WHAT THE EXERCISE ASKS: When you reach the line containing "Settings (1236, 837)" in the entries below, begin reproducing lines exactly, and stop once the line containing "Podcast (35, 2479)" is done.

^^^^^^^^

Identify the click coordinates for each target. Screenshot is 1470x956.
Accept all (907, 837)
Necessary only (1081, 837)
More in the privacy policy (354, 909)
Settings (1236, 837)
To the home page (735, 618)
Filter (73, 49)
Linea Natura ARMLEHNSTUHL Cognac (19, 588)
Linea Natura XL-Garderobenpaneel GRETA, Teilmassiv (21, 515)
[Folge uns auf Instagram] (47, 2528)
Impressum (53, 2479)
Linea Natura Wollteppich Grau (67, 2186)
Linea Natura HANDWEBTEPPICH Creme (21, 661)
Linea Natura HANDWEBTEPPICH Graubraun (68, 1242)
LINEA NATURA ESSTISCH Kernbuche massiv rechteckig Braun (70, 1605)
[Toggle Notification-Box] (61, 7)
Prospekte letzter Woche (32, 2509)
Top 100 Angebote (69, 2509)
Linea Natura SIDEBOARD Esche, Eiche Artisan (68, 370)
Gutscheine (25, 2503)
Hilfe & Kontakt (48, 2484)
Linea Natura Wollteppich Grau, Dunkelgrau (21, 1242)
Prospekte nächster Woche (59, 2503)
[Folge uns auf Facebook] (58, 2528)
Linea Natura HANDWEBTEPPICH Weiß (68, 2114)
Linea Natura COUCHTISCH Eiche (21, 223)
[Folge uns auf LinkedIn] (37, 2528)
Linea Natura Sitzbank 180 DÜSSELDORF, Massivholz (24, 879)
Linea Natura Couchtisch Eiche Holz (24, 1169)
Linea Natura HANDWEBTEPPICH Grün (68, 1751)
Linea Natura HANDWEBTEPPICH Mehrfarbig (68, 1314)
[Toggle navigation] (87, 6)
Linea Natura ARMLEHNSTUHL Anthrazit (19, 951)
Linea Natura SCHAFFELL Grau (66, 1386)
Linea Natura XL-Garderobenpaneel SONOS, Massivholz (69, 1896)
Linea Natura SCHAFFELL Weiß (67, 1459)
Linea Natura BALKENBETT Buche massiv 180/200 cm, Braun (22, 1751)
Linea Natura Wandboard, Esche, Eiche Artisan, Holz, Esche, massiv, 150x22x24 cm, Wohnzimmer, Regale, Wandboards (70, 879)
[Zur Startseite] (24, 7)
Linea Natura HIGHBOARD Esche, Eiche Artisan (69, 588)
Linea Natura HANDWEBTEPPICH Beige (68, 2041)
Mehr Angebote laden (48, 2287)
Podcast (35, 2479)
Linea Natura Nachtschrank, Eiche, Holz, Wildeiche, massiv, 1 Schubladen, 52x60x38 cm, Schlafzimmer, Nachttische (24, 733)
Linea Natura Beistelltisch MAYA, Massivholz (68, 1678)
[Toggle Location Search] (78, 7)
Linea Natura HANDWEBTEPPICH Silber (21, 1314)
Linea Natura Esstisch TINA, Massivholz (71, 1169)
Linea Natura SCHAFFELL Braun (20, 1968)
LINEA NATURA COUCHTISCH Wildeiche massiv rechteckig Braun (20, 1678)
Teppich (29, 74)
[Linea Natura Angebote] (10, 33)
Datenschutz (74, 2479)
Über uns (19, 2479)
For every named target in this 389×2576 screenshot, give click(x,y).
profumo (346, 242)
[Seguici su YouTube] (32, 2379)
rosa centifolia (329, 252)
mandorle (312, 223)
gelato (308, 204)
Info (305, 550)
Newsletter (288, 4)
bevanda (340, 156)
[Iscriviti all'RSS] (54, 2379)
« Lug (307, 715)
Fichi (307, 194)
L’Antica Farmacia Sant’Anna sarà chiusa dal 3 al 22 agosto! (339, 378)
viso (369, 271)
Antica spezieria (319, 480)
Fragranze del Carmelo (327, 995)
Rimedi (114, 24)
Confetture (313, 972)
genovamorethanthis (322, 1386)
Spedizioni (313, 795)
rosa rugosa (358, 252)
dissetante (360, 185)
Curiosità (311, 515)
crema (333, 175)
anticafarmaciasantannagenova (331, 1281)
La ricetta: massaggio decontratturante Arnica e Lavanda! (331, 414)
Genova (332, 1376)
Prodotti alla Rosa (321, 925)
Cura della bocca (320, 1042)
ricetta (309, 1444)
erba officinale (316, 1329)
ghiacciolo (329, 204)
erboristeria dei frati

^^^^^^^^

WORKED SOLUTION:
Settings (1236, 837)
To the home page (735, 618)
Filter (73, 49)
Linea Natura ARMLEHNSTUHL Cognac (19, 588)
Linea Natura XL-Garderobenpaneel GRETA, Teilmassiv (21, 515)
[Folge uns auf Instagram] (47, 2528)
Impressum (53, 2479)
Linea Natura Wollteppich Grau (67, 2186)
Linea Natura HANDWEBTEPPICH Creme (21, 661)
Linea Natura HANDWEBTEPPICH Graubraun (68, 1242)
LINEA NATURA ESSTISCH Kernbuche massiv rechteckig Braun (70, 1605)
[Toggle Notification-Box] (61, 7)
Prospekte letzter Woche (32, 2509)
Top 100 Angebote (69, 2509)
Linea Natura SIDEBOARD Esche, Eiche Artisan (68, 370)
Gutscheine (25, 2503)
Hilfe & Kontakt (48, 2484)
Linea Natura Wollteppich Grau, Dunkelgrau (21, 1242)
Prospekte nächster Woche (59, 2503)
[Folge uns auf Facebook] (58, 2528)
Linea Natura HANDWEBTEPPICH Weiß (68, 2114)
Linea Natura COUCHTISCH Eiche (21, 223)
[Folge uns auf LinkedIn] (37, 2528)
Linea Natura Sitzbank 180 DÜSSELDORF, Massivholz (24, 879)
Linea Natura Couchtisch Eiche Holz (24, 1169)
Linea Natura HANDWEBTEPPICH Grün (68, 1751)
Linea Natura HANDWEBTEPPICH Mehrfarbig (68, 1314)
[Toggle navigation] (87, 6)
Linea Natura ARMLEHNSTUHL Anthrazit (19, 951)
Linea Natura SCHAFFELL Grau (66, 1386)
Linea Natura XL-Garderobenpaneel SONOS, Massivholz (69, 1896)
Linea Natura SCHAFFELL Weiß (67, 1459)
Linea Natura BALKENBETT Buche massiv 180/200 cm, Braun (22, 1751)
Linea Natura Wandboard, Esche, Eiche Artisan, Holz, Esche, massiv, 150x22x24 cm, Wohnzimmer, Regale, Wandboards (70, 879)
[Zur Startseite] (24, 7)
Linea Natura HIGHBOARD Esche, Eiche Artisan (69, 588)
Linea Natura HANDWEBTEPPICH Beige (68, 2041)
Mehr Angebote laden (48, 2287)
Podcast (35, 2479)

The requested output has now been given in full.